Zurbarán 1598-1664. Brief Biography and Review of his Art.

Zurbaran’s Life 1598-1664.
When asked to name some great Spanish painters, Francisco de Zurbarán may not come immediately to mind to the casual art lover. Nevertheless, he figures prominently in that celebrated group of Spanish Golden Age artists who flowered in the 17th century, including Diego de Velázquez (1598-1660), Jusepe de Ribera (1590-1652), and Bartolomé Murillo (1617-82). Lesser-known contemporaries usually include Alonso Cano (1610-67), Juan Valdés Leal (1622-90) and Francisco de Herrera the Younger (1627-85).

Born in Fuente de Cantos, Extremadura, an agricultural village about 114 kilometres (71 miles) north of Seville, Zurbarán was sent to Seville by his father in 1614 to serve an apprenticeship which lasted 3 years, after which he settled and set up a workshop in Llerena, 124 kilometres (77 miles) north of Seville and 30 kilometres (18 miles) east of Fuente de Cantos.

It is possible that Zurbarán left Seville with its lucrative market because it was difficult for an unknown artist of very modest background and with no connections to break into an artistic milieu controlled by a closed circle of guilds and family ties. In addition, his mentor in Seville, Pedro Díaz de Villanueva, was a minor artist and does not appear to have been influential. 

Zurbarán lived in Llerena from 1617 to 1629. Shortly after arriving there, he married María Páez who was 9 years older than him. She died in 1623 or 1624, following the birth of their third child. In 1625, he married Beatriz de Morales, a wealthy widow from a prominent local family.

Zurbarán, St, Gregory. 1626.

While living in Llerena, Zurbarán evidently kept in touch with events in Seville because in January 1626 he signed his first commission in the city (for the Dominican monastery of San Pablo). But he was still a largely unknown provincial painter and the amount offered for the twenty-one paintings stipulated in the contract was very small compared to what established artists in Seville could command.

Why then accept a small fee and a token advance? It probably had much to do with his improved financial (and social) status following his second marriage. In other words, his family wealth was subsiding his work while at the same time allowing him to gain entry into the most financially rewarding market for art in the country, especially for religious works.
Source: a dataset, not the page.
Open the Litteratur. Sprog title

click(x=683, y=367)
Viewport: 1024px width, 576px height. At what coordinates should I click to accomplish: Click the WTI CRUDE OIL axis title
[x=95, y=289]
Although few of these commissions have survived, they clearly fulfilled the demanding requirements stipulated by his monastic patrons since in 1629 Zurbarán was invited to relocate to Seville. The invitation was extended by the city council which, in the words of their spokesman, declared that “the city should attempt [to persuade] Francisco Zurbarán to remain here to live” (Brown 135b).
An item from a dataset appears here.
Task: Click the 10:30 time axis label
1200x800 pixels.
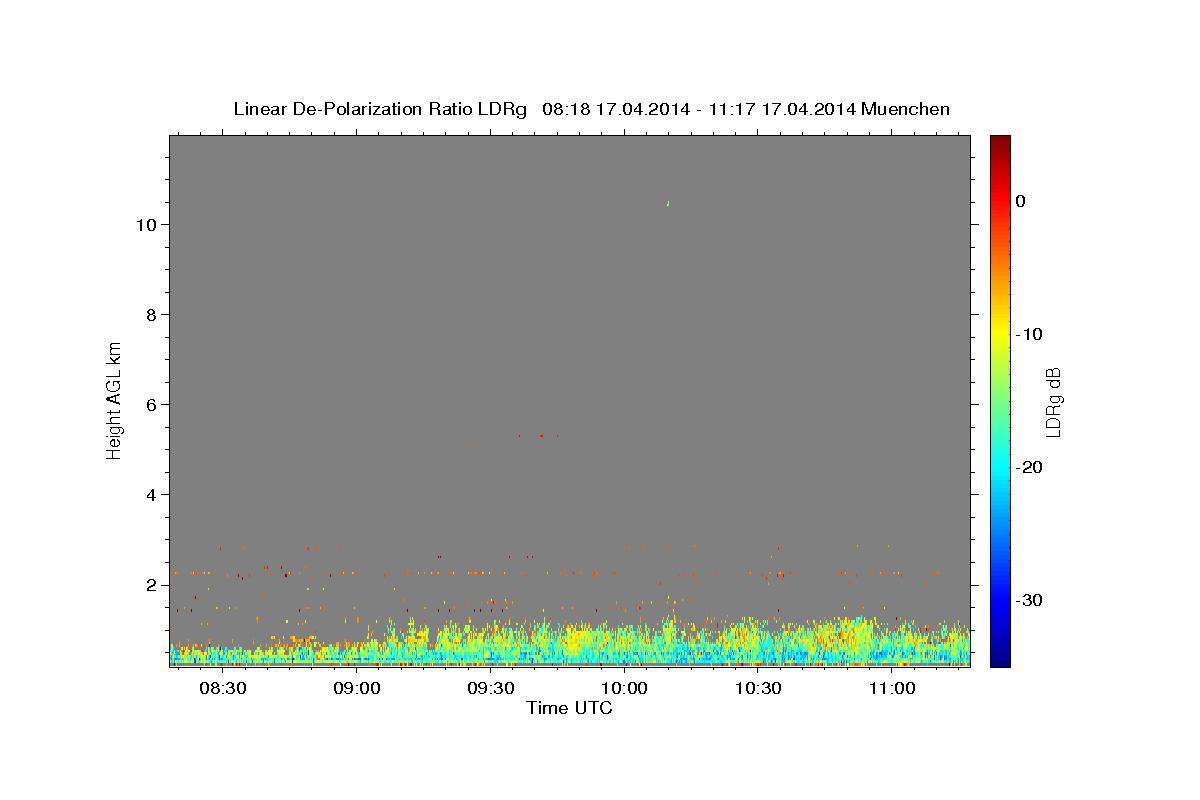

The invitation did not go unchallenged by the painters’ guild in Seville which in May 1630 demanded that Zurbarán pass an exam required of all painters practicing in the city. Zurbarán appealed to the city council. The outcome remains unknown but the fact that he was working on a painting in June 1630 suggests that the appeal was successful.
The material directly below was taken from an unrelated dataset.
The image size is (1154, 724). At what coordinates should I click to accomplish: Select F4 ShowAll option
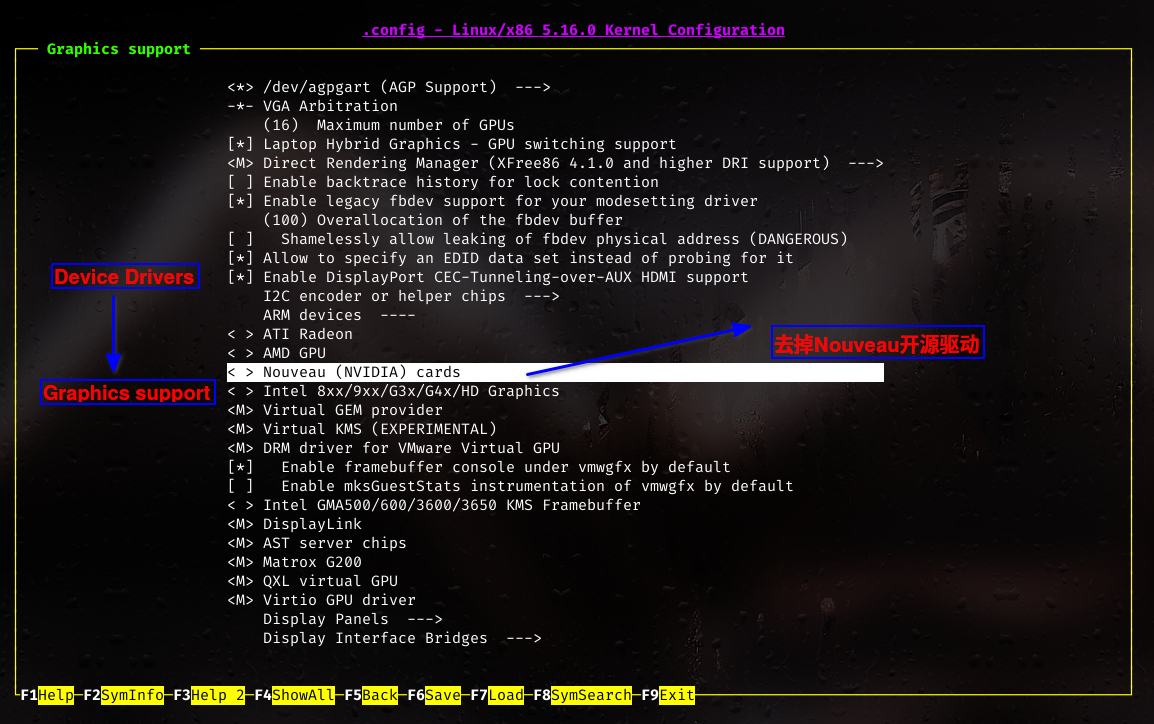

Zurbarán. Hercules fighting the Hydra 1634.

By 1634, Zurbarán’s prestige was sufficiently established for him to receive an invitation –in all likelihood instigated by Diego de Velázquez, whom Zurbarán had known in Seville– to contribute a number of paintings for the Hall of Realms at the Buen Retiro pleasure palace being constructed for the king, Philip IV, in Madrid. Zurbarán’s contribution consisted of ten mythological paintings on the Labours of Hercules and a battle scene, the Defence of Cádiz, which formed part of a series that included Velázquez’s famous Surrender of Breda.

However, no further commissions appear to have been forthcoming at Court despite the king’s favourable view of him. By 1635 Zurbarán was back in Seville where he remained until 1658.

Between 1635 and 1640, Zurbarán completed numerous commissions for various monastic orders from Seville, Llerena, Marchena, Arcos de la Frontera, Jerez de la Frontera and from as far away as Guadalupe.

By the late 1630s, he also found a new market in the American colonies. The demand was high and most of the paintings were in fact executed by Zurbarán’s assistants. Furthermore, they were not usually commissioned but painted on speculation and handed over to the captain of the ship carrying them who sought buyers. It was a risky business but evidently worked since Zurbarán continued the practice for some sixteen years, 1640-1656.

By the 1650s, Zurbarán star was beginning to fade as younger artists –offering different visions– competed for commissions and Zurbarán’s austere, ascetic style became largely irrelevant to be replaced a more sentimental piety best represented by the man who supplanted him as Seville’s main painter, Bartolomé Murillo (1617-82).

At the same time, a more theatrical, energetic style emerged with another Sevillian artist, Juan Valdés Leal (1622-90): e. g. compare the more sculptural rendition by Zurbarán of the Temptation of St. Jerome (1640) with Valdés Leal’s theatrical version (1657). A glance at Valdés Leal’s Miracle of St. Ildephonsus, 1661, –a canvas overflowing with riotous, frenetic activity— further shows how far Zurbarán was removed from this energetic style. 

Herrera. The Triumph of St. Hermenegild. 1654.

Yet another challenge came from Francisco de Herrera the Younger (1627-85). Also born in Seville, Herrera left the city in his early youth over disputes with his father and did not return until 1655, by which time he had been exposed to the latest artistic fashion in Italy and Madrid. One work, The Triumph of St. Hermenegild, 1654, immediately established, with its emotional appeal, his credentials in his native city.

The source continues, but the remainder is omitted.